Abstract
Epigenomic profiling has enabled large-scale identification of regulatory elements, yet we still lack a systematic mapping from any sequence or variant to regulatory activities. We address this challenge with Sei, a framework for integrating human genetics data with sequence information to discover the regulatory basis of traits and diseases. Sei learns a vocabulary of regulatory activities, called sequence classes, using a deep learning model that predicts 21,907 chromatin profiles across >1,300 cell lines and tissues.
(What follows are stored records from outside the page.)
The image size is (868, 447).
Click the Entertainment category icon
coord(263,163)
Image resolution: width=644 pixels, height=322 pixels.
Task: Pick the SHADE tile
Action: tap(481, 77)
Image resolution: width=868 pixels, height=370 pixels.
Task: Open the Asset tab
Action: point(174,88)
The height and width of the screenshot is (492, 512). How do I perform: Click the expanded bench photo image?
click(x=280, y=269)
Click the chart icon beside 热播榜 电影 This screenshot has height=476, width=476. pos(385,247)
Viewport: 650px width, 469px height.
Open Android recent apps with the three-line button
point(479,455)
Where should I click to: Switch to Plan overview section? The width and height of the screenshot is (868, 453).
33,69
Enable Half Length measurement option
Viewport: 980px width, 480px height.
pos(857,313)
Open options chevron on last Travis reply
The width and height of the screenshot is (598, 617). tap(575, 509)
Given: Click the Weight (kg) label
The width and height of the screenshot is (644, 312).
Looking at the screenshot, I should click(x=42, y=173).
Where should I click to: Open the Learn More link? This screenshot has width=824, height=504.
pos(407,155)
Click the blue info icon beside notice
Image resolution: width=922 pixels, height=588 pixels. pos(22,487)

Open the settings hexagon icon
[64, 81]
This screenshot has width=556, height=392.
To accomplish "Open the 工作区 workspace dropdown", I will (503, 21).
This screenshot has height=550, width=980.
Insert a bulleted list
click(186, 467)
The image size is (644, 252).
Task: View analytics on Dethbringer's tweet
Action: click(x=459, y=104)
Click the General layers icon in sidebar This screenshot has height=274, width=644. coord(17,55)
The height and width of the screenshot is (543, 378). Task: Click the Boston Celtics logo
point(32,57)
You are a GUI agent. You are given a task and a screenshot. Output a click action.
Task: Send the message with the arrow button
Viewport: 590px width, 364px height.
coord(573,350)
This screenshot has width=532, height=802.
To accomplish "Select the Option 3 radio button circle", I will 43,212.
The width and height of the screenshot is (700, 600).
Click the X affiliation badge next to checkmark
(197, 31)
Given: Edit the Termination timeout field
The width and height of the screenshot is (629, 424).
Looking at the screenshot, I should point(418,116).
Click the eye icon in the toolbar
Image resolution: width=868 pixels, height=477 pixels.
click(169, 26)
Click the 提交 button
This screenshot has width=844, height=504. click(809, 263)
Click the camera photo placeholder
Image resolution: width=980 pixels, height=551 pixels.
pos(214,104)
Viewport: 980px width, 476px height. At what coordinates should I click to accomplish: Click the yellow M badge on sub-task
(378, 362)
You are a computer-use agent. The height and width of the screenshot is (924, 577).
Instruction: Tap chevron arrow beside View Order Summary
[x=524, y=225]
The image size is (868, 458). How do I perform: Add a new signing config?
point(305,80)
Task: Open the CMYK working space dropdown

Sequence classes provide a global classification and quantification of sequence and variant effects based on diverse regulatory activities, such as cell type-specific enhancer functions. These predictions are supported by tissue-specific expression, expression quantitative trait loci and evolutionary constraint data. Furthermore, sequence classes enable characterization of the tissue-specific, regulatory architecture of complex traits and generate mechanistic hypotheses for individual regulatory pathogenic mutations. We provide Sei as a resource to elucidate the regulatory basis of human health and disease.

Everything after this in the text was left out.